« Comme nous nous y attendions, cette réunion n’a abouti à aucune mesure concrète », souligne l’Association épaulée par l’ensemble des syndicats agricoles (1) de la Haute-Vienne dans son communiqué du 11 septembre 2018.

L’ONCFS n’a toujours pas reconnu la responsabilité des loups dans les attaques qui ont eu lieu depuis le printemps sur les troupeaux bovins et ovins. Pourtant, les éleveurs réaffirment que les analyses réalisées en Allemagne à leur demande ne laissent pas de doute.

« La situation est cocasse, souligne l’association. Car les politiques régionaux, qui disent vouloir anticiper l’arrivée du prédateur, nous proposent d’être un territoire d’expérimentation. »
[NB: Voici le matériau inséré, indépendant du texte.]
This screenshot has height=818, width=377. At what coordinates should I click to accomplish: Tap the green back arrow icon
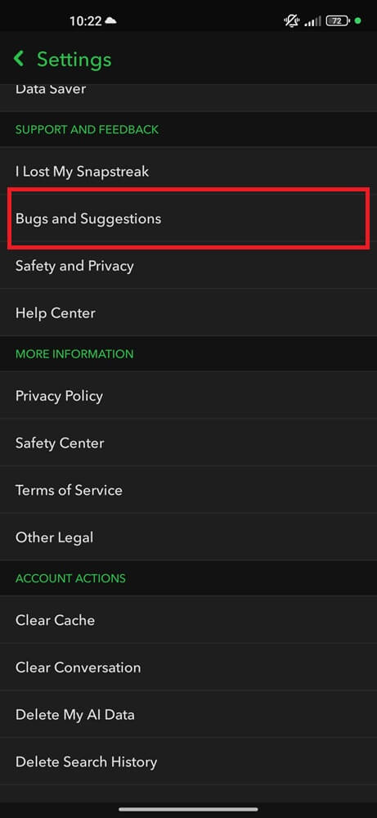click(x=19, y=59)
Tirer dès la première attaque

Pour l’association et les syndicats, la seule anticipation « est de pouvoir tirer les loups dès leur première attaque pour qu’ils réapprennent à avoir peur de l’homme. Nous demandons la création d’une brigade spécialisée affectée à notre territoire. Nous gagnerions ainsi 20 ans d’études et d’expériences coûteuses. »

M.-F. M.

(1) Confédération paysanne, Coordination rurale, Fédération départementale ovine, FDSEA, JA.